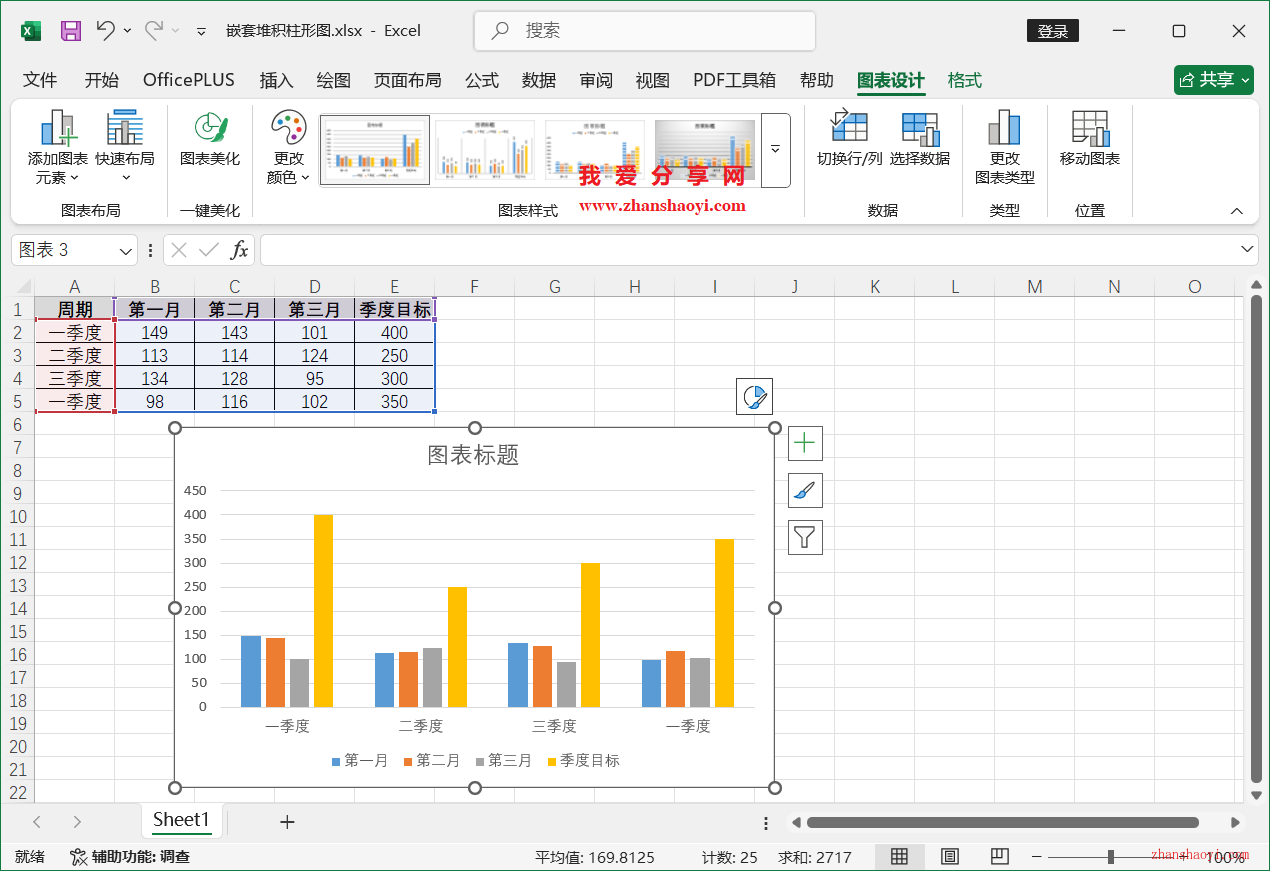Screen dimensions: 1270x871
Task: Open the 添加图表元素 tool
Action: 55,148
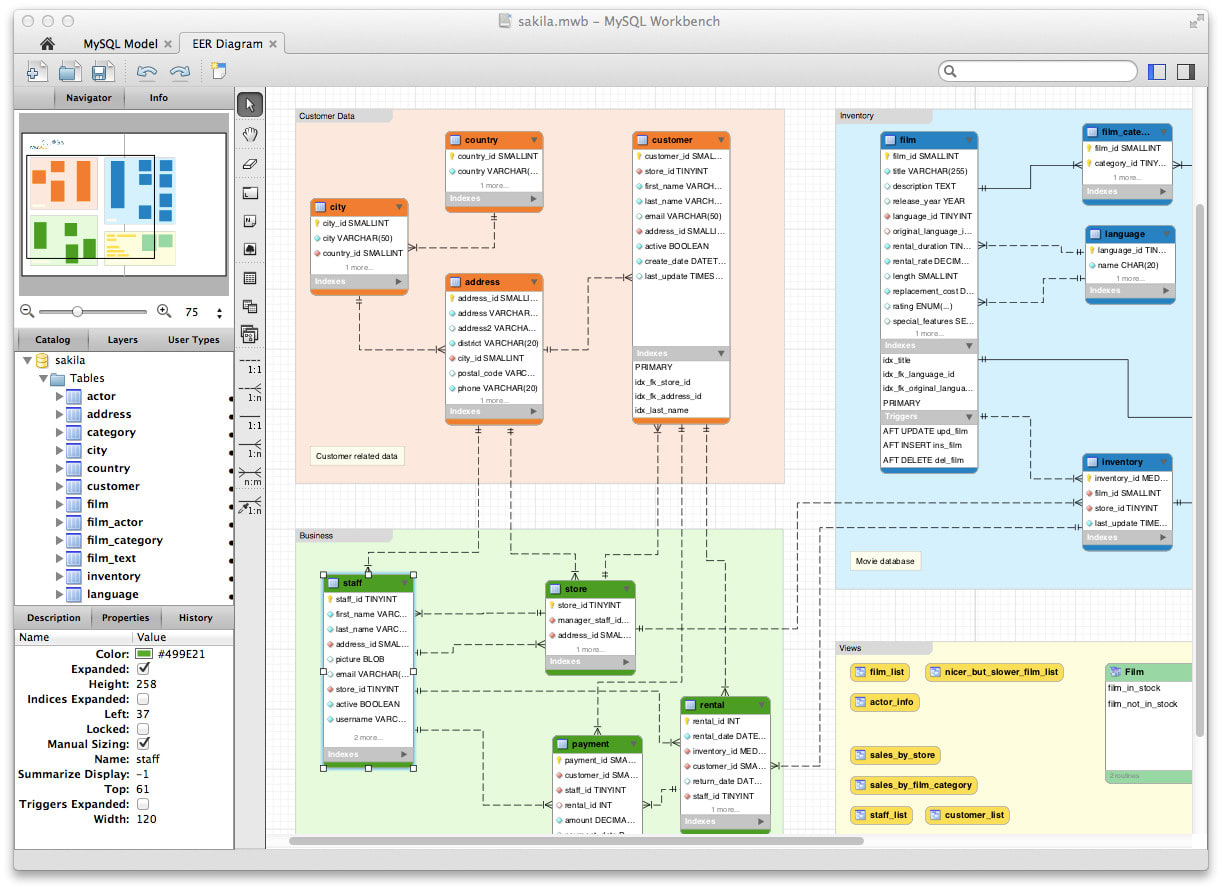Select the hand pan tool
This screenshot has height=890, width=1222.
(249, 133)
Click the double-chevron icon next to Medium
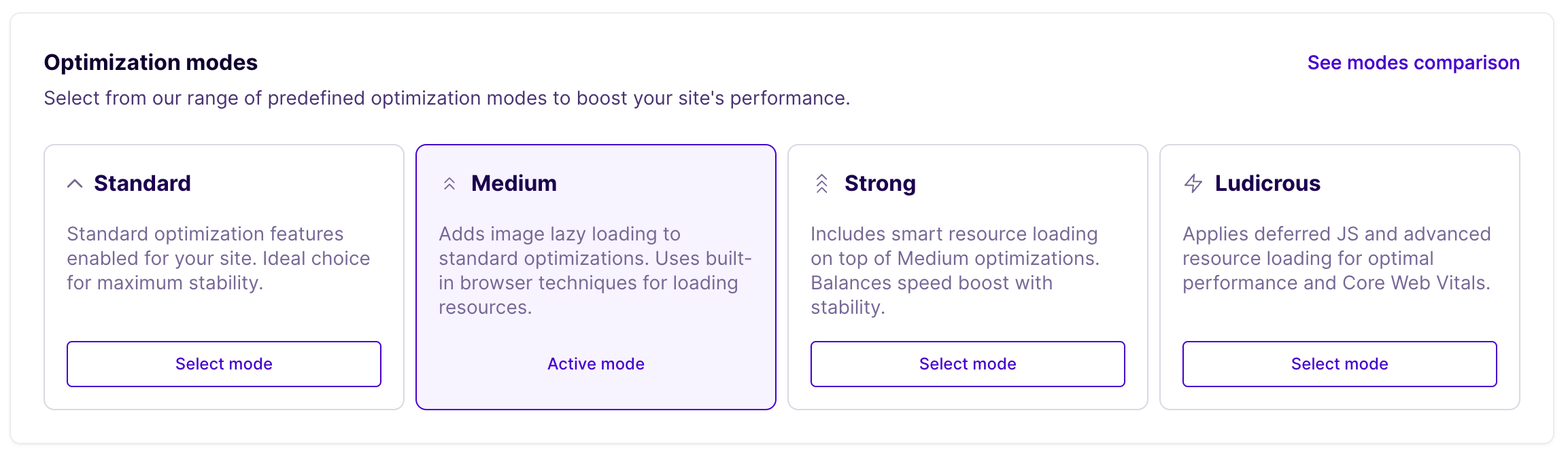The height and width of the screenshot is (451, 1568). pos(449,183)
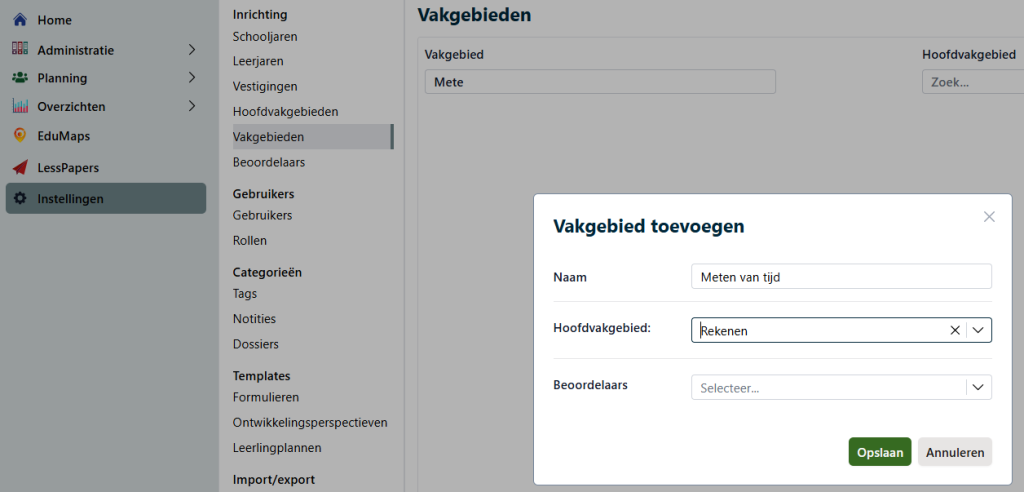The height and width of the screenshot is (492, 1024).
Task: Click the Home house icon
Action: 20,20
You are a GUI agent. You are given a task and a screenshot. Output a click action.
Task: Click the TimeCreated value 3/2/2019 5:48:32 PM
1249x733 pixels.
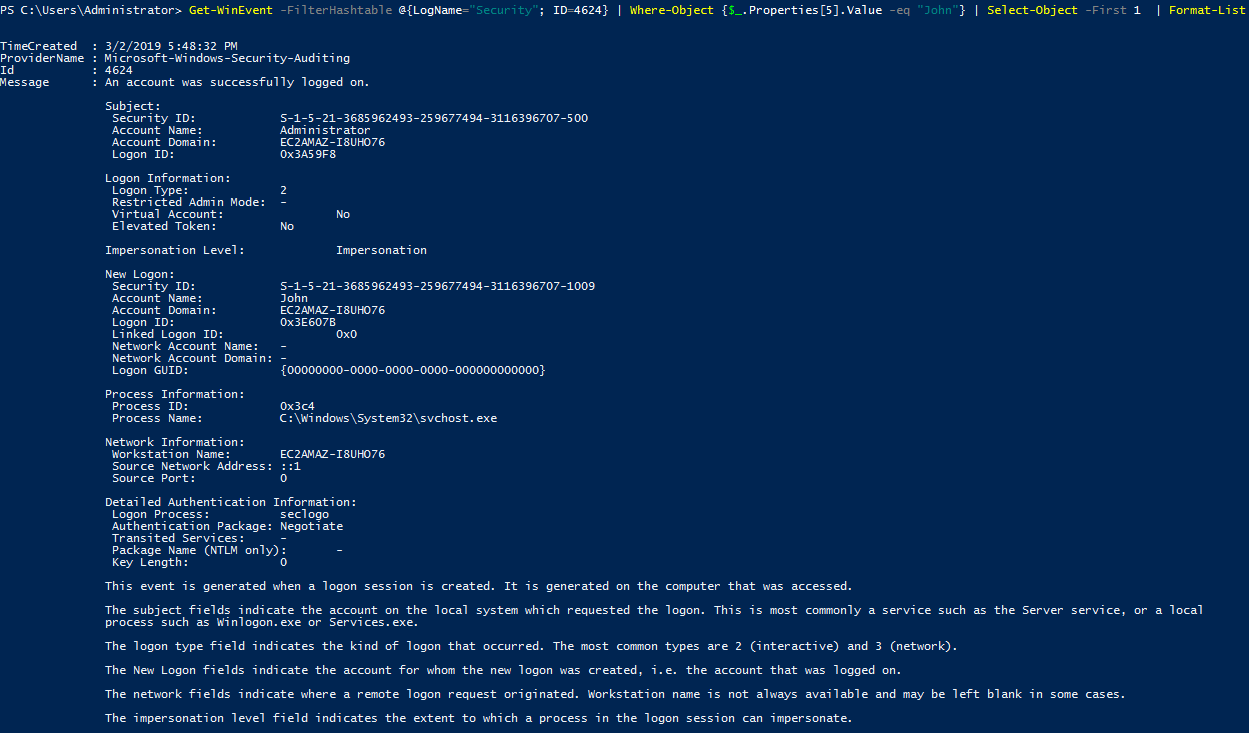coord(171,46)
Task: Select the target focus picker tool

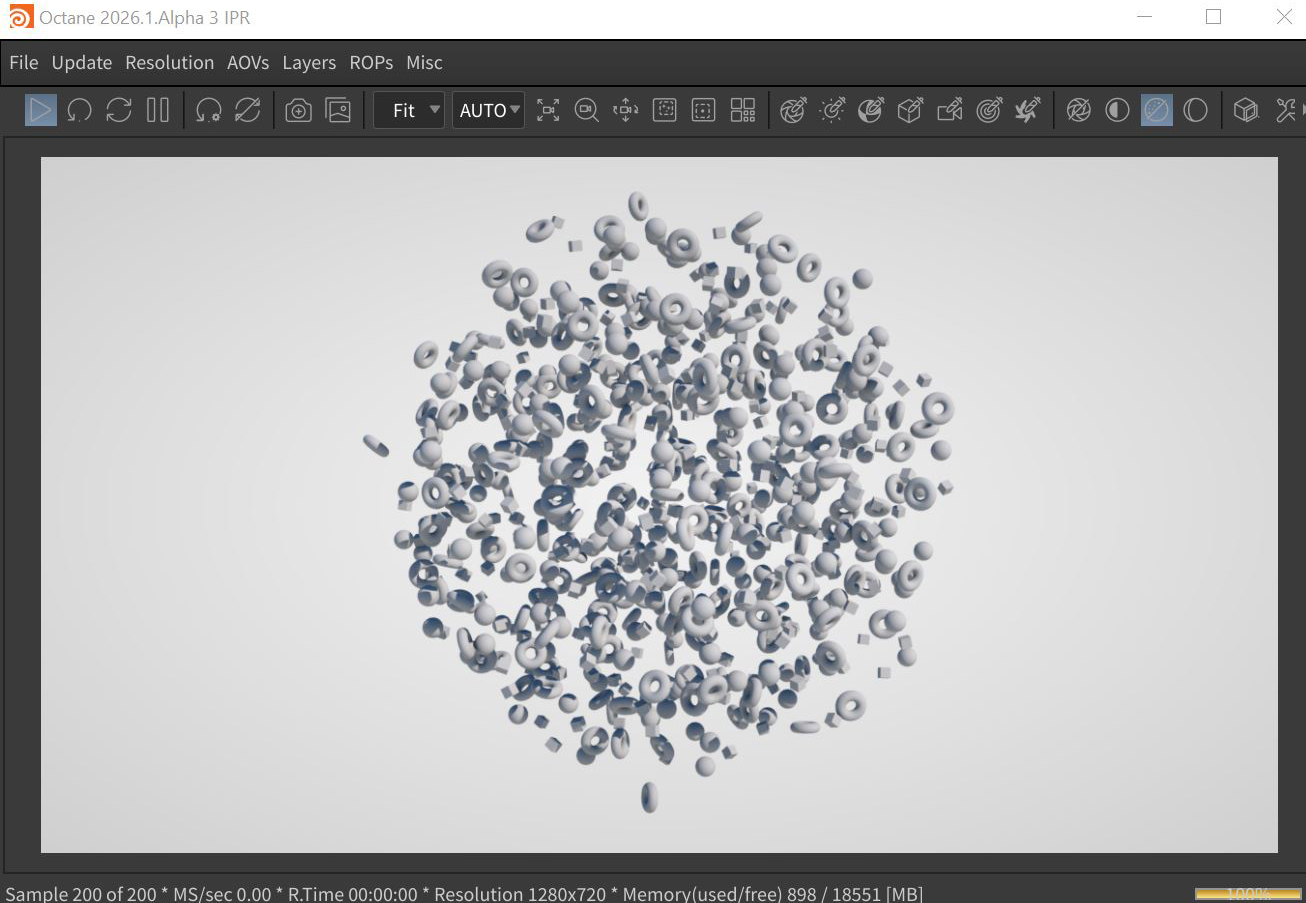Action: coord(989,110)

AIM OF THE EXERCISE: Could you write out again, exactly, the lines from the line containing "You are a GUI" through the last line of the records above? Leave out the pictures.

EXERCISE SOLUTION:
You are a GUI agent. You are given a task and a screenshot. Output a click action.
Task: Click the TimeCreated value 3/2/2019 5:48:32 PM
1249x733 pixels.
coord(171,46)
Task: Select the target focus picker tool

Action: coord(989,110)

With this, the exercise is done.